In recent years, my period has metamorphosed from a mildly annoying monthly recurrence to a full-on biblical flood. This can probably be chalked up to two factors: having kids and a copper IUD, the most common side effect of which is heavy, heavy periods.
Recently, I discovered, to my horror, that I'd run out of the maxi pads I’ve been teaming with my super-plus tampons. I was mere seconds from belting a pillow between my thighs when I gleefully realized that some adult diapers had been stashed in a bathroom cabinet, leftover from my postpartum healing. This is how bloody I am: Adult diapers thrill me.
Every cool person who gets their period has been talking my ear off about Thinx lately, the period underwear company that’s been "disrupting" the feminine care space since 2014. I've been super intrigued by the idea that I could just bleed freely (there's a term for this: free-bleeding!) into my underwear and worry about tampons no more.
So I emailed the marketing contact at Thinx and explained my predicament—including the fact that my menstruation is reminiscent of nothing so much as that one scene in Carrie. I received an intriguingly confident response less than an hour later, offering to send me a sample pair for review; clearly, these folks think their product is up to snuff.
Like a close girlfriend whose cycle inevitably syncs with your own, my black "Hi-Waist" Thinx arrived at sunset the day my period began.
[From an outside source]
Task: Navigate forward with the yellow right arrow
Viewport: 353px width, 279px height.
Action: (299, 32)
It claimed to hold two tampons’ worth of blood. The next day—my heaviest day—I chose to forgo the tampon entirely and free-bleed into my new pair of truly sexy, mesh-paneled panties.
But as I mentioned before, I bleed a whole hell of a lot. If I’d been wiser and inserted a tampon at 8 a.m., then an hour later replaced it with a fresh one, would I have avoided realizing in horror that I’d bled unknowingly all over my stylist's chair at 10 a.m.? I’ll never know. What I do know is that I ended up fashioning a maxi pad out of toilet paper by wrapping it around my underwear as I stood pantsless in a bathroom that was not my own, quietly running water over the crotch of my leggings and squeezing blood out in a sweaty panic, before emerging with what I prayed was a relaxed, breezy smile on my face.
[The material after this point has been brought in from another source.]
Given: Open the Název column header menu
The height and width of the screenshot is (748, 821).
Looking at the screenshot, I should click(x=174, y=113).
So did my Thinx betray my trust, forcing me to spend the rest of my cycle using them as backup? Yes. But even this was game-changing.
Reader, the moment I discovered tampons at sleepaway camp 21 years ago, I thought maxi pads would be a thing of the past. I wanted to float them out on the camp’s lake and give them a proper Viking funeral. So you can imagine how disappointed I’ve been in the literal bloodbath I’ve been recently experiencing, which has put me right back on the bulky maxi pad train. I'm here to say that, fortunately, Thinx has rendered my pads unnecessary once again!
Yes, my flow is too abundant to free-bleed into a pair of Thinx alone, but I am thrilled to be sending 144 fewer maxi pads per year to a landfill. After my first-day misstep, my Thinx were washed each night, hung out to dry, and played Best Supporting Actress to my tampons for six straight days without a single rogue leak, smudge, or dewdrop of blood on my pants.
I wore them to exercise in a boot camp-style class that had me crawling under a partner's downward dog in a plank position. I wore them while on the floor getting my children into their snow pants, socks, boots, coats, hats, scarves, and gloves. I wore them to make out with my husband—they're honestly very sexy with just a t-shirt. I wore them while sitting on a white chair in a friend’s apartment while drinking a glass of red wine that—plot twist!—I ended up spilling.
In summary, I'm a believer—and I’m buying a full week's worth.